North Caribou Lake First Nation or Weagamow First Nation (ᐗᐎᔦᑲᒪᐠ), sometimes also known as Round Lake First Nation, is an Oji-Cree First Nations band government who inhabit the Kenora District in northern Ontario, Canada. It is approximately 320 km by air north of Sioux Lookout. As of January 2008, the First Nations had a registered population of 928 people, of which their on-reserve population was 677.

==Name==

Though the First Nation's official name registered with the Indian and Northern Affairs Canada is "North Caribou Lake First Nation," the Nation is located on Weagamow Lake, thus also known as "Weagamow First Nation" or by the literal translation of the Oji-Cree word Wiyaagamaa—"Round Lake."

==Governance==

The First Nation elect their officials through a Custom Electoral System, consisting of a Chief and seven councillors. The current Chief is Cornelius Benson. Head Band Councillor is Ernest Quequish. Elder Band Councillor is Silas Jeremiah. Youth Advocate Band Councillor is Carlena Petawanick. The other Band Councillors are Paul Johnup, Raymond Adams, Grace Matawapit, & Leo Sakchekapo.[2020]

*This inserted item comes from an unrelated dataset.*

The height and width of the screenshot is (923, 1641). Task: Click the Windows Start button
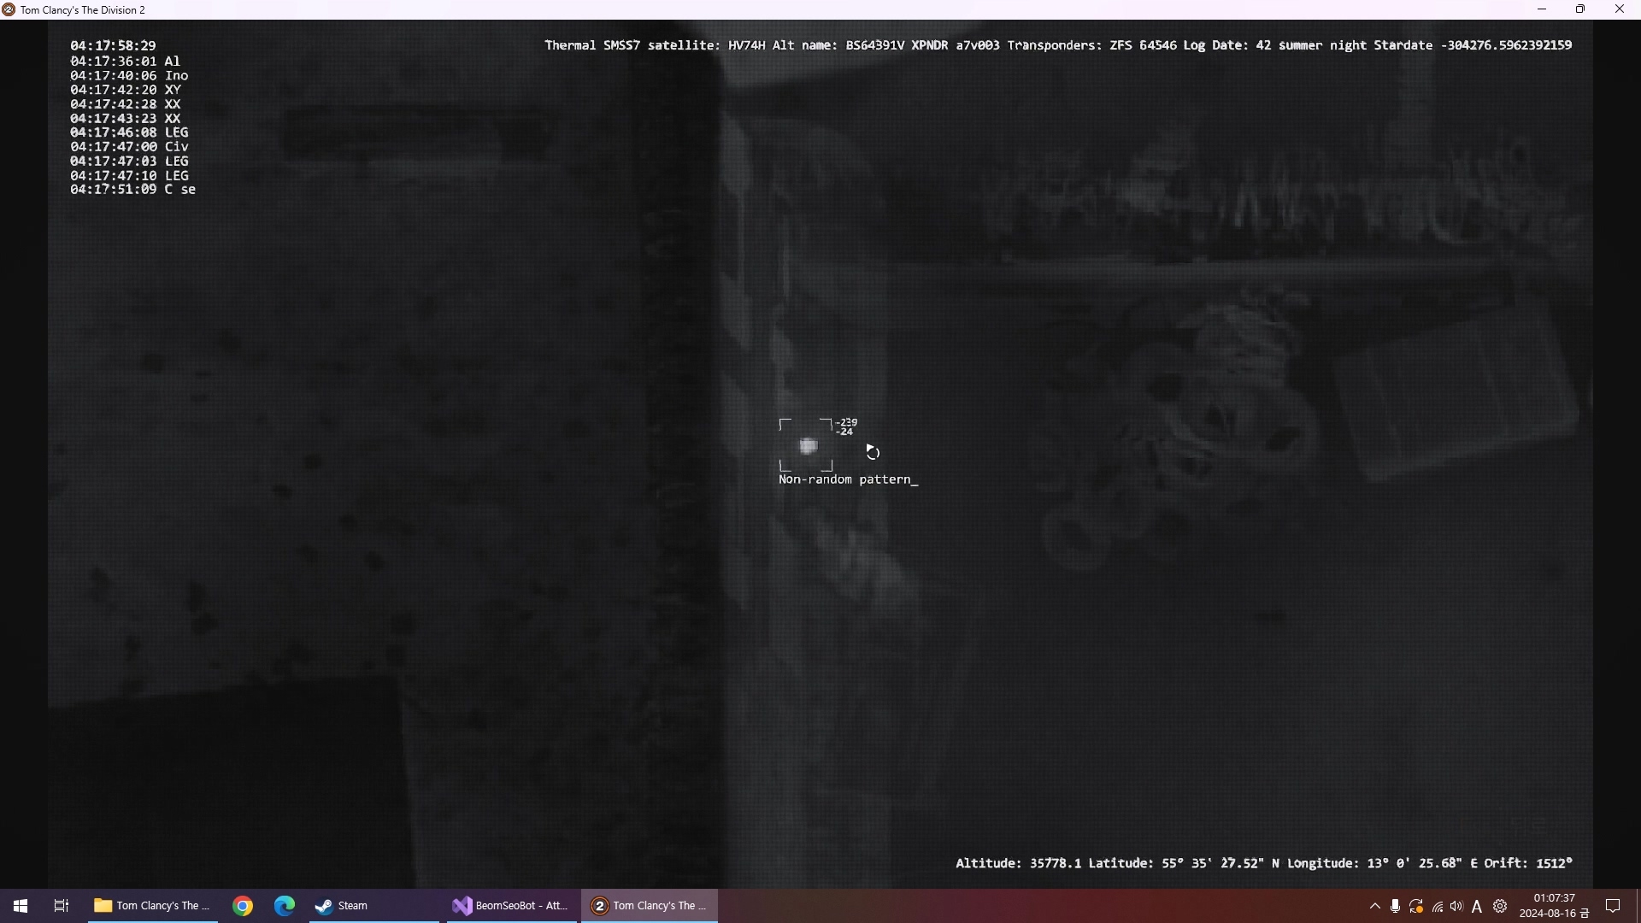click(20, 906)
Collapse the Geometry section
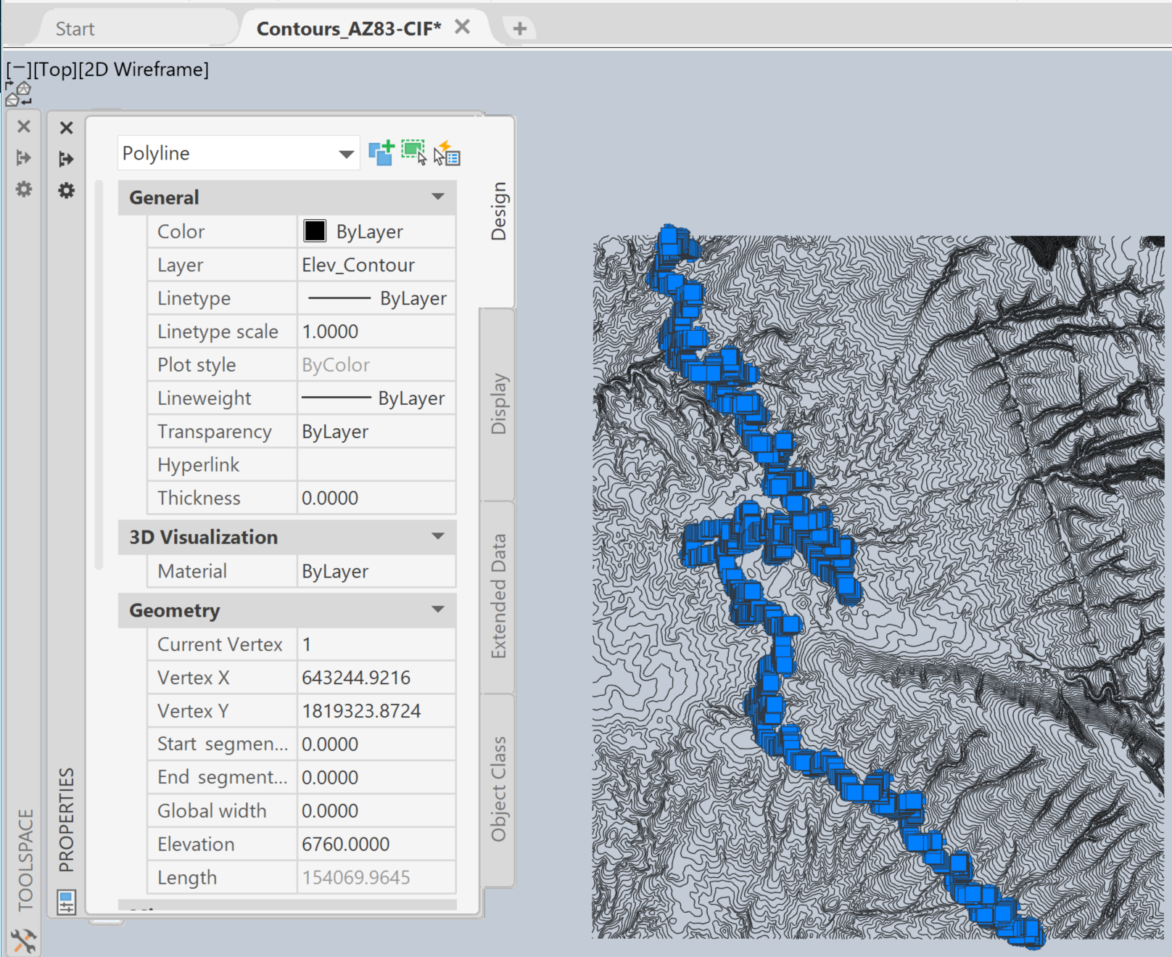 tap(438, 609)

As a signatory to the 1929 Adhesion to Treaty No. 9, North Caribou Lake First Nation is a member of the Windigo First Nations Council, a Regional Chiefs Council, and Nishnawbe Aski Nation, a Tribal Political Organization that represents majority of First Nation governments in Northern Ontario. Signatories for the Nation, July 18, 1930, were Apin Kakapeness, Jonas Wasakimik, Samuel Sawanis, John Quequeish, Patrick Kakekayash, and Sena Sakchekapo, all of whom signed in Syllabic.

==Reserve==

The First Nation have reserved for themselves the 9172.3 ha Weagamow Lake Indian Reserve 87. The community of Weagamow Lake, Ontario, is located on this Indian reserve.